Further research is necessary to fully understand the potential of SDF and to meet Te Tiriti obligations. Future studies should aim to not only refine the application of SDF but also enhance oral health outcomes for all children in NZ, ensuring equitable health advancements. Specifically, qualitative research that actively involves communities and OHPs, particularly Māori and Pasifika communities and healthcare practitioners, from the planning stage will be beneficial in developing and refining culturally safe interventions. This Māori-led approach will help develop comprehensive SDF usage policies that will specifically target oral health inequities in the communities.
Conclusions
This scoping review systematically evaluates the use of SDF in NZ paediatric public dental services, affirming its efficacy as a minimally invasive and cost-effective treatment for arresting dental caries in children aged 0–14 years.

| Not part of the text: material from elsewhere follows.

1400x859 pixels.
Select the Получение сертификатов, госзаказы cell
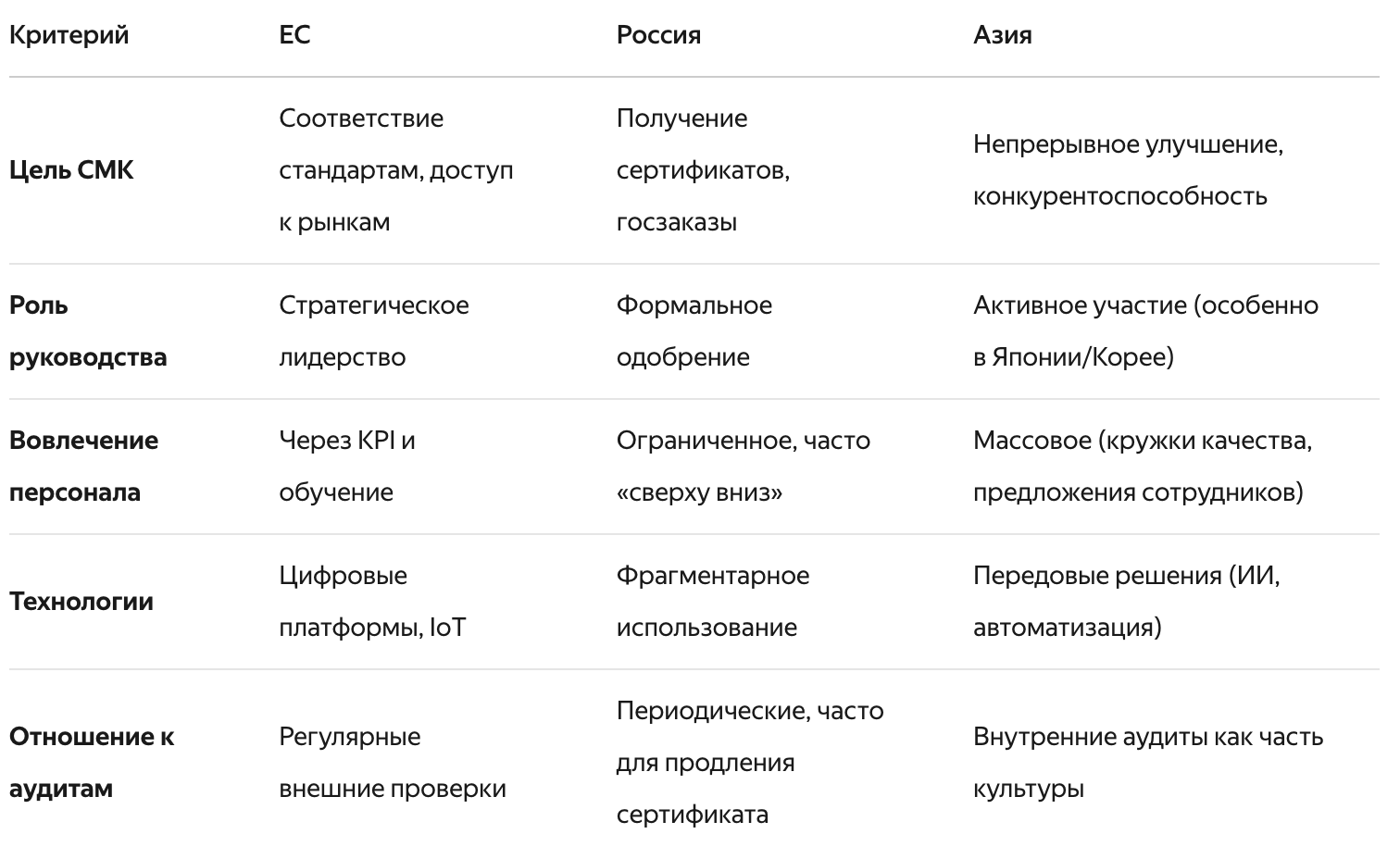(x=703, y=170)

The findings highlight ease of SDF application and acceptance due to its non-invasive nature, which facilitates its use among caregivers and professionals. However, challenges such as aesthetic concerns from staining and the need for increased educational outreach persist. The review underscores the necessity for policies and protocols tailored to NZ’s unique needs and cultural contexts, particularly emphasising alignment with Te Tiriti obligations to ensure equitable health outcomes. As such, integrating SDF into national oral health strategies for children could significantly enhance care quality, making ongoing research and policy refinement essential for optimising its benefits across diverse populations.
Data availability
The data that support this study will be shared upon reasonable request to the corresponding author.